From the Field

Adoption a symbol of redemption in Appalachia

In rural West Virginia, Lucy Kirby provides essential care and nurture to eight children in need. Her's is a beautiful story of adoption in West Virginia.

Shock.

That’s how Lucy, 58, describes her reaction when a West Virginia judge so quickly gave her custody of her brother’s three young children in 2016. Lucy thought she would have more time to prepare herself as well as her home if the judge decided to place the children with her, but it instead became a sudden, decisive action that changed the course of her family’s life.

Lucy now faced the reality of accommodating Dakota, Bridgett, and Mackenzie by stringent state standards and on a deadline. She knew it was the right thing to do but wasn’t sure how she would get her home ready. This was her time of greatest need.

“It was like confusion,” Lucy says. “I was distraught. These little kids are dependent on me. I don’t even know how to explain the feeling. How am I going to get this done and get it approved so they can stay? There was no other option for ‘em.”

Caring for others

Lucy exudes patience, intelligence, and humility. She had spent 25 years raising four children while building a career as the director of a psychiatric care unit. She had also previously adopted two of her grandchildren when her daughter died in a car accident in 2005.

“The accident in 2005 was another game changer,” Lucy says. “It destroyed me career-wise. I lost focus. You can’t counsel people when you can’t help yourself.”

But she didn’t lose hope, and despite health scares and financial struggles, she was able to go on and raise the children, and they’re now mostly self-sufficient. She also eventually began working for the state’s Department of Health and Human Resources, providing family preservation and reunification services. And later she would adopt three other children needing a home.

Through all of these personal and professional experiences, she had seen many families in this part of United States struggle with the physical, social, mental, and emotional effects of high unemployment and widespread drug abuse. Children often suffer the most — lacking adequate food and nutrition, structure and routine, and love and nurture from family members. Lucy’s brother and the mother of Dakota, Bridgett, and Mackenzie had lost custody because drug addiction had overtaken their lives. The children had lived in chaos, and Dakota, the oldest, had extreme behavioral issues, which Lucy says his teachers compared to that of animals.

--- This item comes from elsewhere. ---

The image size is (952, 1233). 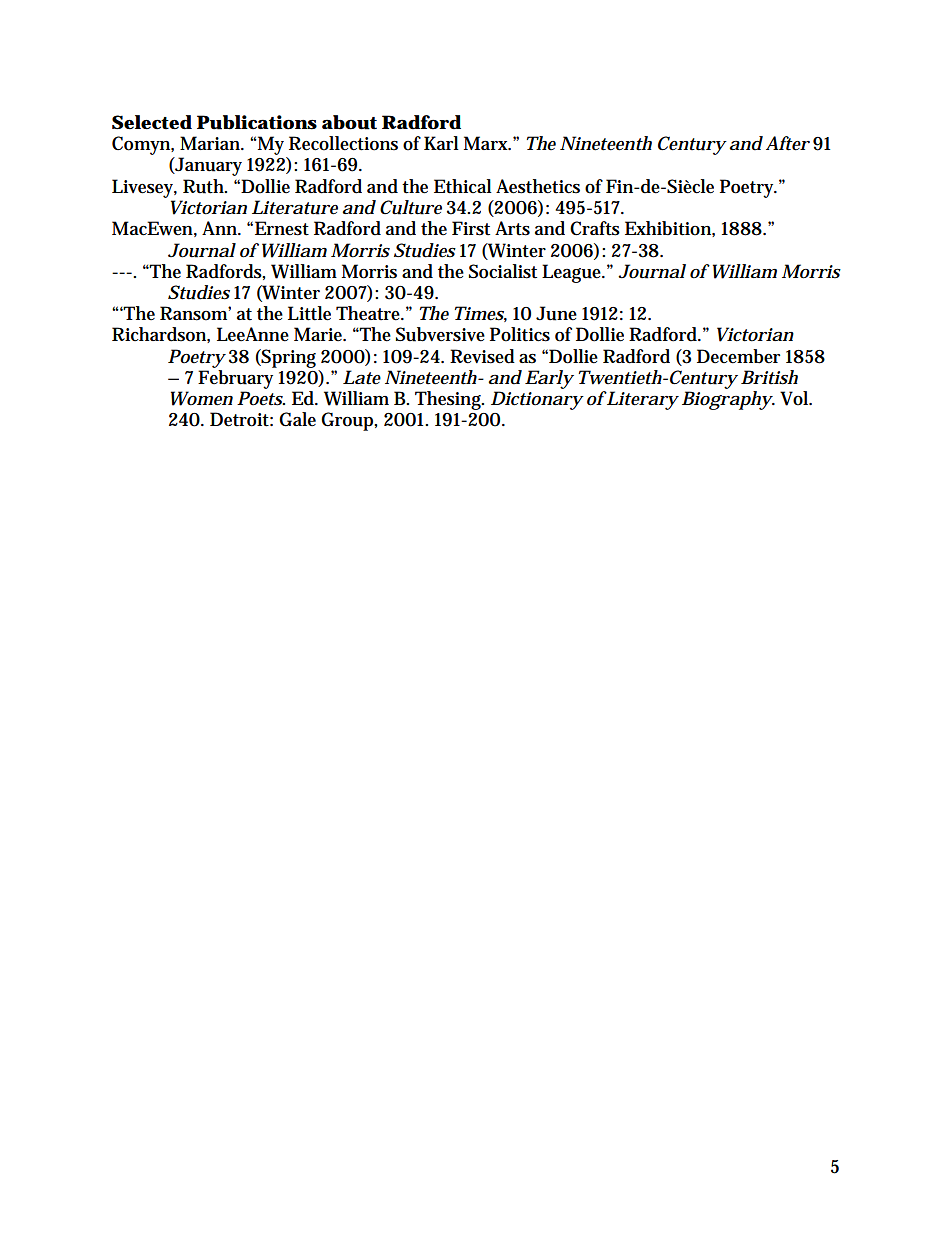 I want to click on League, so click(x=573, y=273).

Lucy has a gift for providing tender care to fragile people. That proves essential in raising children from difficult backgrounds and in her work helping people recover from addiction and traumatic situations. So when the judge granted her custody of her brother’s children, she was willing to help and knew she was the kids’ only good option.

A helping hand

After the custody hearing and with state deadlines looming to get her house ready for three children, she was nervous. But that’s when her church family and World Vision came to help.

She connected with staff at World Vision’s essential supplies and building materials center in Philippi, West Virginia. Lucy needed to create bedroom spaces for the kids. World Vision provided insulation, windows, doors, vinyl flooring, a sink, a toilet, and a refrigerator.

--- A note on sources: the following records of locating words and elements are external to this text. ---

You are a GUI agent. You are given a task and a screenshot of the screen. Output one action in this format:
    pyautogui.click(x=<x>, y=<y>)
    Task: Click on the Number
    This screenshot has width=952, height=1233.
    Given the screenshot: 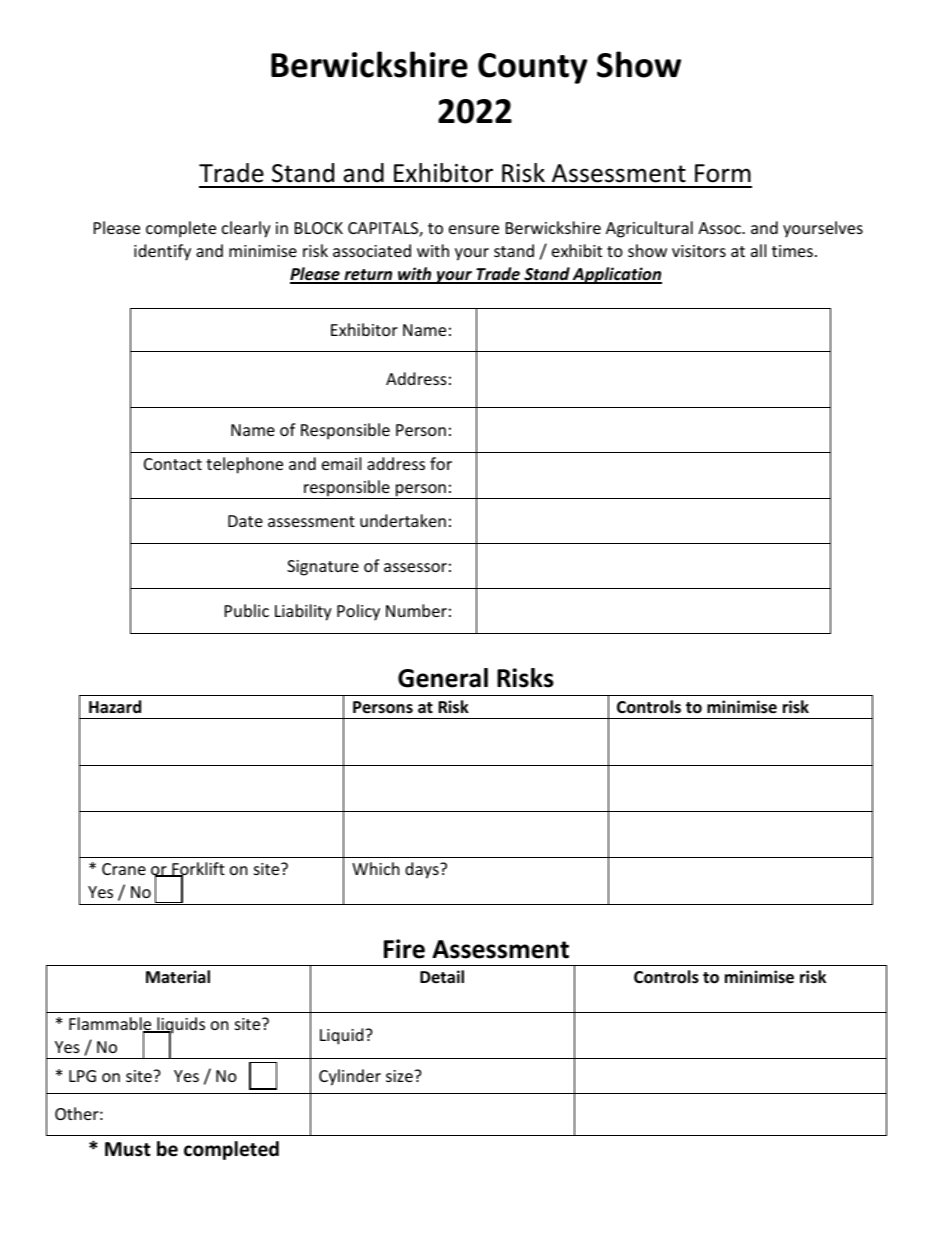 What is the action you would take?
    pyautogui.click(x=416, y=610)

“If it hadn’t been for (site manager) Dave Leach, I wouldn’t have been able to take them in,” Lucy says. “I appreciate everything World Vision has done. I really do. That was a major factor in me being able to take the kids in and keep them.”

As Lucy made more room in her heart for these vulnerable children, the provision of products diminished her stress and made room in her life and finances for her to focus on loving them with nutritious food, quality time, and motherly care.

A transformation

Since receiving that help in 2016, the burden of raising more children than she planned has lessened.

Lucy’s life isn’t easy, she says. She wakes up at 5:30 a.m. every day to get kids off to school and daycare. She then works 10 hours a day, makes dinner, and patiently helps the children with schoolwork. And then it’s bath time for the kids, and she has to get them to bed. But she’s hopeful for the kids because she has seen profound changes in them.

Dakota has grown immensely and can now sit calmly while Lucy helps him with his homework. He trusts her. Her attentiveness helps him focus and stay interested in his tasks. He relies on her for help with words or concepts. She provides the stability he desperately needs. This embodies the power of adoption to bring new life. Human adoption is a symbol of what God did for all people through Jesus Christ (Galatians 4:4-5).

“It’s really been a challenge,” she says. “But the transformation has been amazing.”

Lucy says they’re still in the middle of the struggle. But this humble, patient, and hard-working mother and her children are able to take each day as it comes, in part because of a community of neighbors and donors is willing to come around them in their time of need.

“We’re just going forward,” Lucy says. “It’s not the best in the world, but it’s home.”